[start]

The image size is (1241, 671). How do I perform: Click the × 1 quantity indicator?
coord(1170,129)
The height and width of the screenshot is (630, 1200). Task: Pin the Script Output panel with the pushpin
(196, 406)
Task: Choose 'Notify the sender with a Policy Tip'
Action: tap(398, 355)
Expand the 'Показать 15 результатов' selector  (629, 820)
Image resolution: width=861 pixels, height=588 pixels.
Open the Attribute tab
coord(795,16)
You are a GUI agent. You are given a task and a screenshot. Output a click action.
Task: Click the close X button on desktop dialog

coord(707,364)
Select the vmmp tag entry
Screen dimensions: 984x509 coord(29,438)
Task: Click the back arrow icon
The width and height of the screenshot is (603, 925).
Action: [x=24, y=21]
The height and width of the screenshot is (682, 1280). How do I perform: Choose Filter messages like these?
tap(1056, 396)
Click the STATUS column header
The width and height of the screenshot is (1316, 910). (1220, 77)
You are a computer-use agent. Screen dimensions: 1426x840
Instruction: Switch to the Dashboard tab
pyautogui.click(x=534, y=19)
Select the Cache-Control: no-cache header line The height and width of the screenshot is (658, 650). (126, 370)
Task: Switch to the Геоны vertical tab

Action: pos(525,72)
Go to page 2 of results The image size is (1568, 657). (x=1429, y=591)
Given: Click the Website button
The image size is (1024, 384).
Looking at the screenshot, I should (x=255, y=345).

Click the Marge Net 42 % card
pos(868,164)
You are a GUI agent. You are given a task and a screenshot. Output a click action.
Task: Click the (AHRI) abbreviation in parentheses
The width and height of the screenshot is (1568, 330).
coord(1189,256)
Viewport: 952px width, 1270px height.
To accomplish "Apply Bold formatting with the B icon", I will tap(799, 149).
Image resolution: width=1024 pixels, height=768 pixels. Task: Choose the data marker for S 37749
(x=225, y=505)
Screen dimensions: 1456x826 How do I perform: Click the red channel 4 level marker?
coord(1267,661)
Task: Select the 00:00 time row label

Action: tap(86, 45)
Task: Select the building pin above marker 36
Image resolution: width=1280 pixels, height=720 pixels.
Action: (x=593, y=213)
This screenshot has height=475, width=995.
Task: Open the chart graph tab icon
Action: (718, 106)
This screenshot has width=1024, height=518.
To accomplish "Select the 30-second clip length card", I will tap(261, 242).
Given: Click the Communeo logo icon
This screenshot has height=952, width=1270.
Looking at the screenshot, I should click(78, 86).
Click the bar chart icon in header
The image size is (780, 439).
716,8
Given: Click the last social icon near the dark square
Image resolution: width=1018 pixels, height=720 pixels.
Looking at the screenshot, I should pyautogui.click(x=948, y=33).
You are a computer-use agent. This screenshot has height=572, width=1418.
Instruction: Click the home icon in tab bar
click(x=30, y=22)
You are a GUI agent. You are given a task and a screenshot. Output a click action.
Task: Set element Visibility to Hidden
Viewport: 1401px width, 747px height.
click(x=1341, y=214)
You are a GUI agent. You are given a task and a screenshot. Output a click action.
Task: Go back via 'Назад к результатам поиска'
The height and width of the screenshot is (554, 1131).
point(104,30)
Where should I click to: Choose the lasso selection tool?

[end]

Copy all of the lines above without changing anything.

RIGHT ANSWER.
The image size is (1241, 671). How do I perform: Click the × 1 quantity indicator?
coord(1170,129)
The height and width of the screenshot is (630, 1200). Task: Pin the Script Output panel with the pushpin
(196, 406)
Task: Choose 'Notify the sender with a Policy Tip'
Action: tap(398, 355)
Expand the 'Показать 15 результатов' selector  (629, 820)
Image resolution: width=861 pixels, height=588 pixels.
Open the Attribute tab
coord(795,16)
You are a GUI agent. You are given a task and a screenshot. Output a click action.
Task: Click the close X button on desktop dialog

coord(707,364)
Select the vmmp tag entry
Screen dimensions: 984x509 coord(29,438)
Task: Click the back arrow icon
The width and height of the screenshot is (603, 925).
Action: [x=24, y=21]
The height and width of the screenshot is (682, 1280). How do I perform: Choose Filter messages like these?
tap(1056, 396)
Click the STATUS column header
The width and height of the screenshot is (1316, 910). (1220, 77)
You are a computer-use agent. Screen dimensions: 1426x840
Instruction: Switch to the Dashboard tab
pyautogui.click(x=534, y=19)
Select the Cache-Control: no-cache header line The height and width of the screenshot is (658, 650). (126, 370)
Task: Switch to the Геоны vertical tab

Action: pos(525,72)
Go to page 2 of results The image size is (1568, 657). (x=1429, y=591)
Given: Click the Website button
The image size is (1024, 384).
Looking at the screenshot, I should (x=255, y=345).

Click the Marge Net 42 % card
pos(868,164)
You are a GUI agent. You are given a task and a screenshot. Output a click action.
Task: Click the (AHRI) abbreviation in parentheses
The width and height of the screenshot is (1568, 330).
coord(1189,256)
Viewport: 952px width, 1270px height.
To accomplish "Apply Bold formatting with the B icon", I will tap(799, 149).
Image resolution: width=1024 pixels, height=768 pixels. Task: Choose the data marker for S 37749
(x=225, y=505)
Screen dimensions: 1456x826 How do I perform: Click the red channel 4 level marker?
coord(1267,661)
Task: Select the 00:00 time row label

Action: tap(86, 45)
Task: Select the building pin above marker 36
Image resolution: width=1280 pixels, height=720 pixels.
Action: (x=593, y=213)
This screenshot has height=475, width=995.
Task: Open the chart graph tab icon
Action: (718, 106)
This screenshot has width=1024, height=518.
To accomplish "Select the 30-second clip length card", I will tap(261, 242).
Given: Click the Communeo logo icon
This screenshot has height=952, width=1270.
Looking at the screenshot, I should click(78, 86).
Click the bar chart icon in header
The image size is (780, 439).
716,8
Given: Click the last social icon near the dark square
Image resolution: width=1018 pixels, height=720 pixels.
Looking at the screenshot, I should pyautogui.click(x=948, y=33).
You are a computer-use agent. This screenshot has height=572, width=1418.
Instruction: Click the home icon in tab bar
click(x=30, y=22)
You are a GUI agent. You are given a task and a screenshot. Output a click action.
Task: Set element Visibility to Hidden
Viewport: 1401px width, 747px height.
click(x=1341, y=214)
You are a GUI agent. You are given a task and a screenshot. Output a click action.
Task: Go back via 'Назад к результатам поиска'
The height and width of the screenshot is (554, 1131).
point(104,30)
Where should I click to: Choose the lasso selection tool?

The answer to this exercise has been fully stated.